Posiblemente, el artículo más famoso del genio polaco fue aquel que versaba acerca de la infinitud de la línea de costa de los países. Su premisa era sencilla, las costas están llenas de entrantes y salientes, tanto a la escala de las rocas, como a la de los átomos. Eso significa que, si tomamos una cinta métrica de 1 kilómetro y tratamos de ajustarla a la costa para medir su contorno, nos comeremos entrantes y salientes haciendo que nuestra medida se quede corta. A medida que tomemos cintas métricas más pequeñas la medida será más real y larga, haciendo a la línea de costa (en teoría) infinita si tuviéramos la cinta métrica adecuada.

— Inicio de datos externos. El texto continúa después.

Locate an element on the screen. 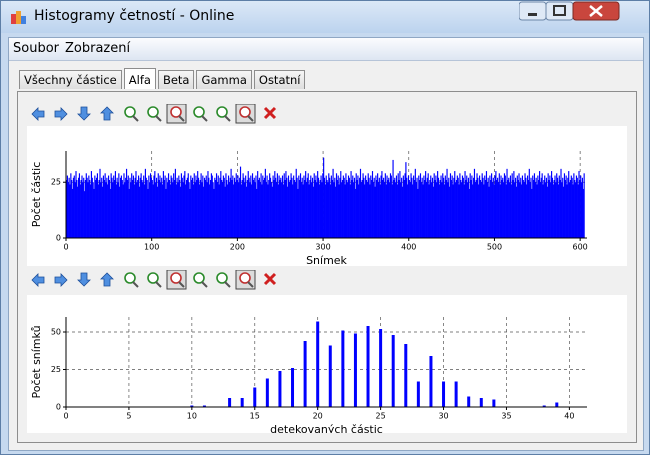  x-tick-label: 40 is located at coordinates (569, 416).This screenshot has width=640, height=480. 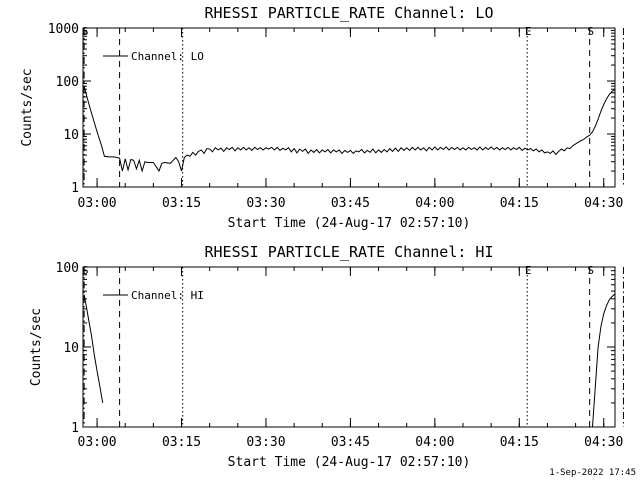 What do you see at coordinates (592, 473) in the screenshot?
I see `footer-timestamp: 1-Sep-2022 17:45` at bounding box center [592, 473].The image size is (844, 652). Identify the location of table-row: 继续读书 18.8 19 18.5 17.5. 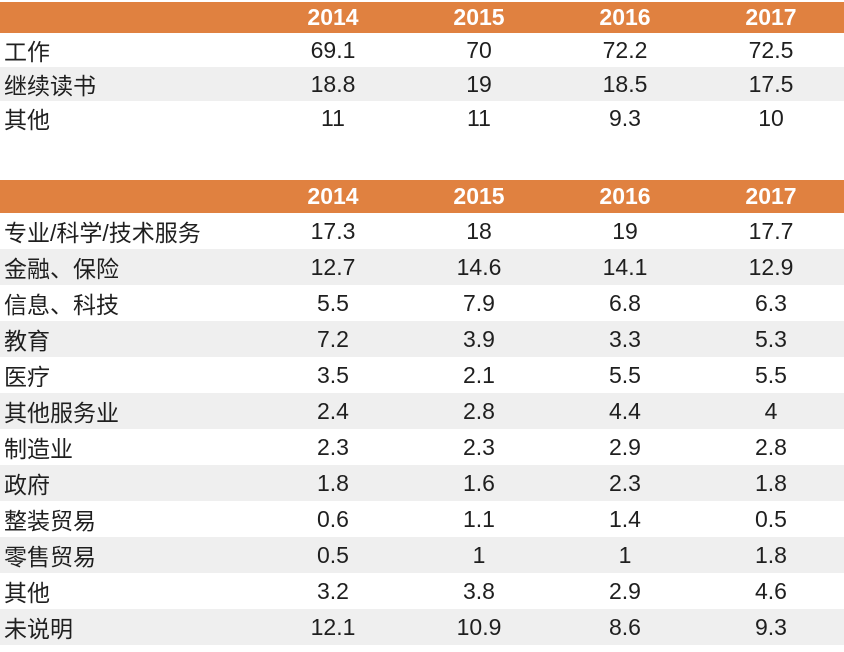
(422, 84).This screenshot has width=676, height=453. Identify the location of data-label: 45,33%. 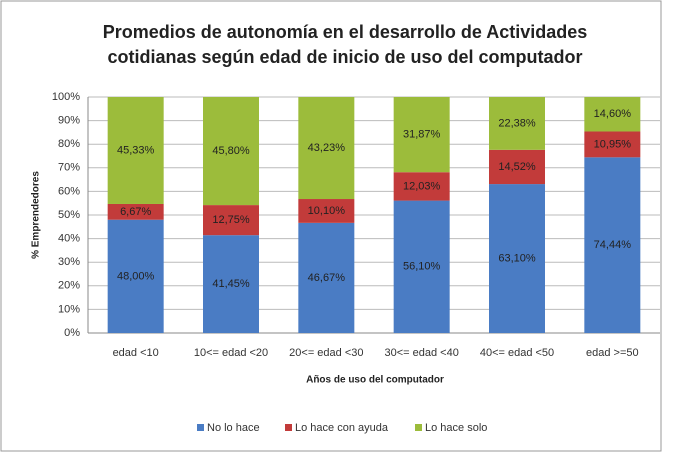
(136, 150).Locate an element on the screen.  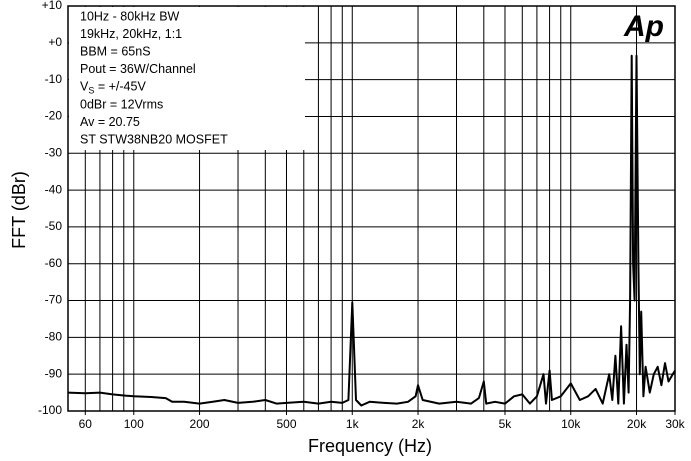
x-tick-label: 5k is located at coordinates (506, 424).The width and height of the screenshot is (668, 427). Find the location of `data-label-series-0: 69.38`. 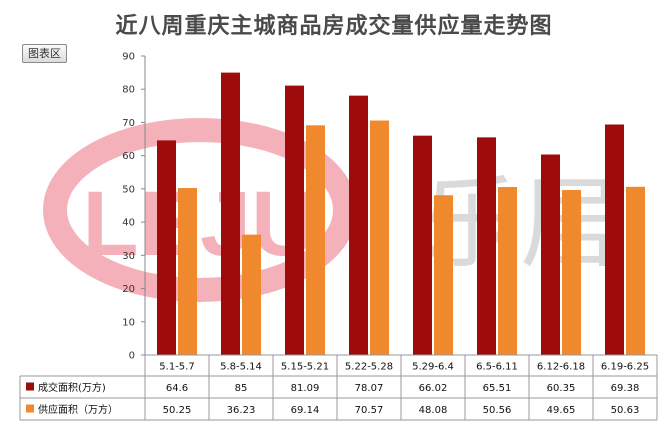

data-label-series-0: 69.38 is located at coordinates (626, 388).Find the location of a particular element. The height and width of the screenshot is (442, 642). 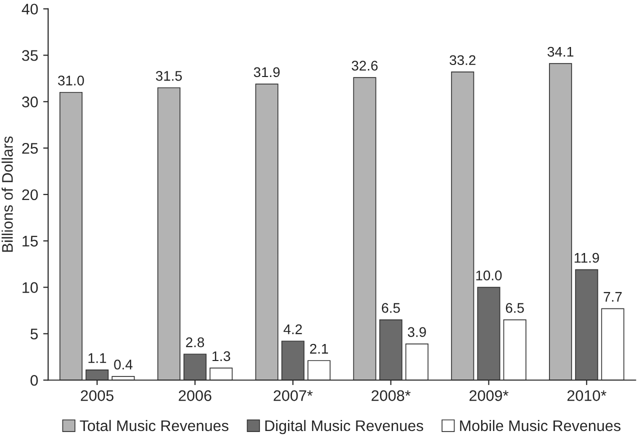

y-tick-label: 10 is located at coordinates (30, 288).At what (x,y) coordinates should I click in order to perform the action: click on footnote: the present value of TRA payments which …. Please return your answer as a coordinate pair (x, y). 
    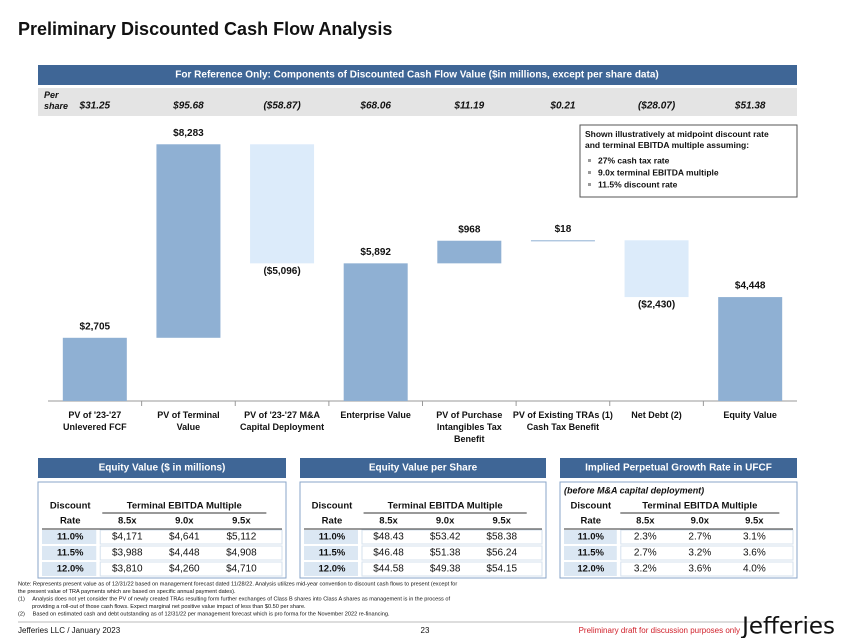
    Looking at the image, I should click on (127, 592).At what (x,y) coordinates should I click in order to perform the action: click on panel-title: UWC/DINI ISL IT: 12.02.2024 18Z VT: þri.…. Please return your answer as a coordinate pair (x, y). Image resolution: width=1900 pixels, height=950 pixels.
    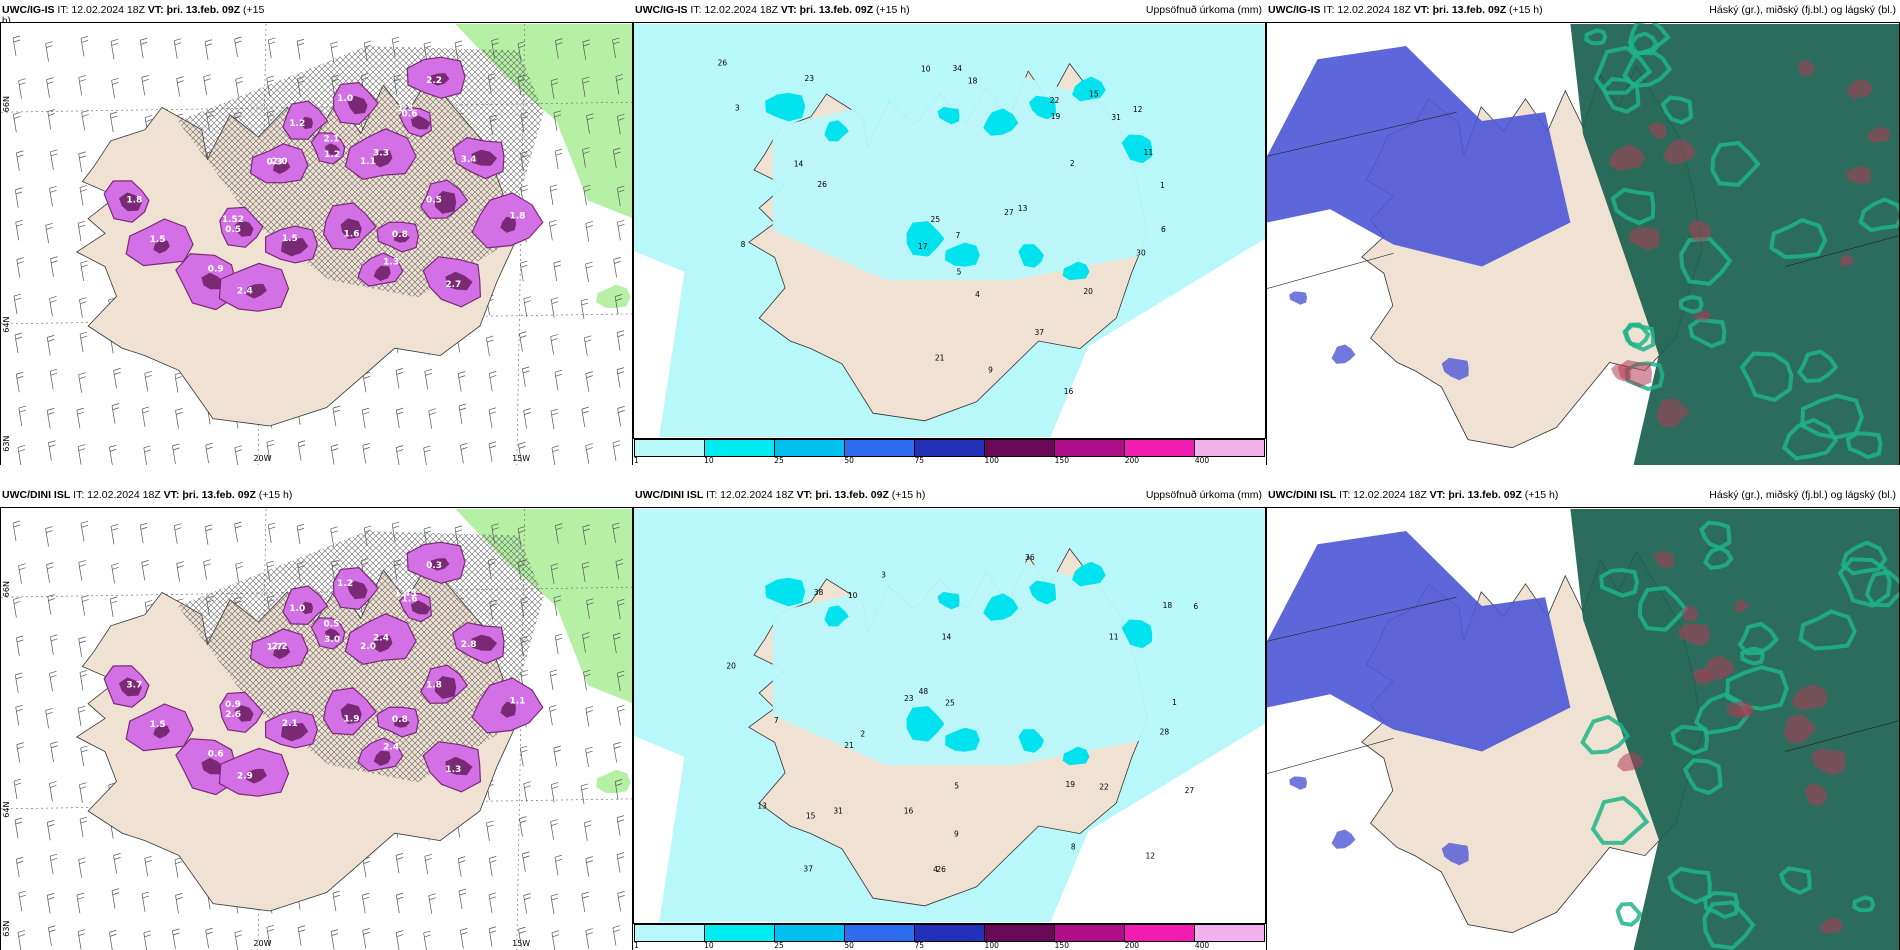
    Looking at the image, I should click on (147, 495).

No obstante, Mandelbrot vivía en un mundo real, como hemos dicho, y era consciente de que no todas las costas eran igual de rugosas (y quien dice las costas dice las nubes, las cortezas de los árboles o las montañas. De hecho, se dio cuenta de que, si bien una línea no fractal tiene 1 dimensión y que un plano tiene dos dimensiones, las extrañas costas de los países en su infinitud de pliegues, debían estar en algún punto entre esas dos dimensiones. Así es como la costa de Sudáfrica tiene una dimensión de 1,02 mientras que la de Gran Bretaña alcanza la dimensión 1,25.

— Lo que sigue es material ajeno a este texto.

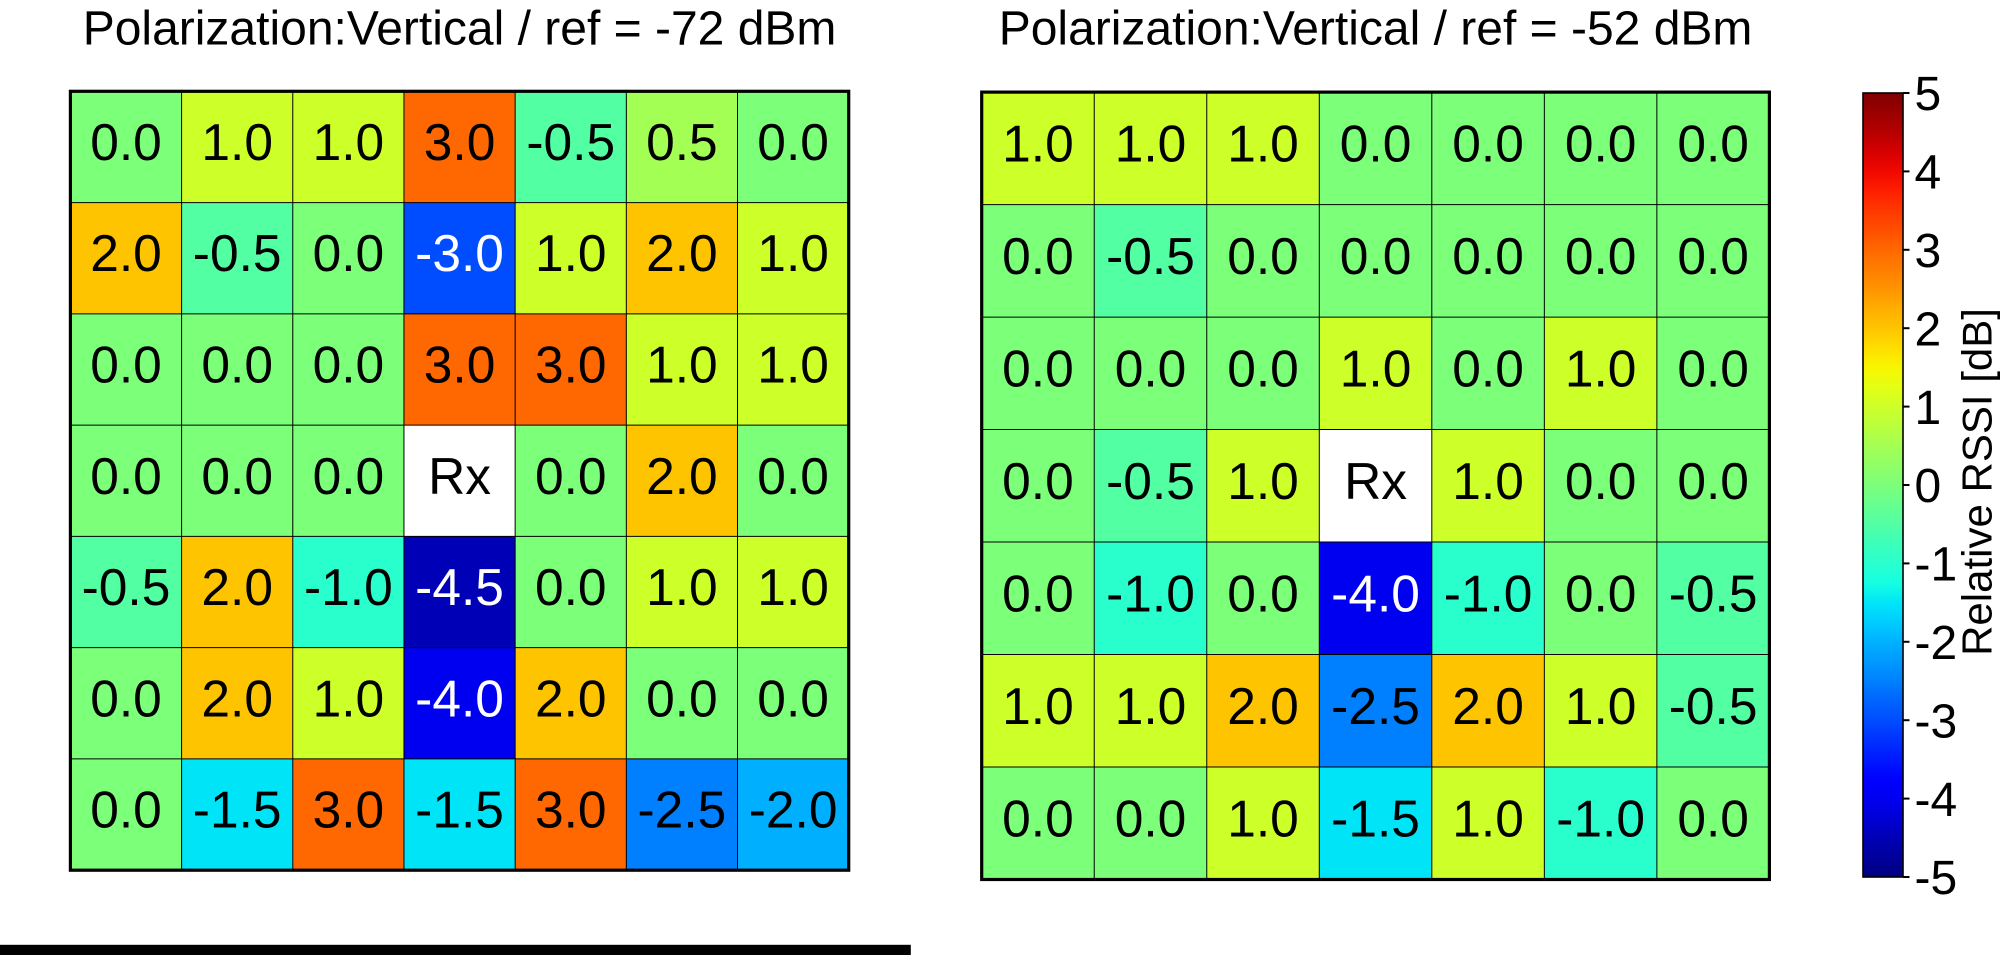 The image size is (2010, 960). What do you see at coordinates (1936, 878) in the screenshot?
I see `svg-text: -5` at bounding box center [1936, 878].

Estas dimensiones han sido determinantes para entender el mundo que nos rodea, estudiar terrenos, analizar la malignidad de un cáncer, hacer películas de animación e incluso crear mundos virtuales coherentes y capaces de crearse a sí mismos sin límite. De hecho, los fractales han llegado incluso a convertirse en una moda y su fiebre poseyó a la matemática durante cierto tiempo. Ahora son parte de la ciencia, de la física, de la biología y de nuestro mundo.

QUE NO TE LA CUELEN:

  • Evidentemente, la costa de un país no es un fractal absoluto, sino aproximado, como todos los naturales. Los entrantes y salientes no progresan hasta el infinito, sino que se ven limitados por las partículas subatómicas que conforman toda la materia. Por este motivo no es completamente cierto que las costas de la naturaleza sean realmente infinitas y, de hecho, las dimensiones fractales son una herramienta que nos ayuda a entender la realidad, pero que no son equiparables a las dimensiones espaciales que dar forma a nuestro universo.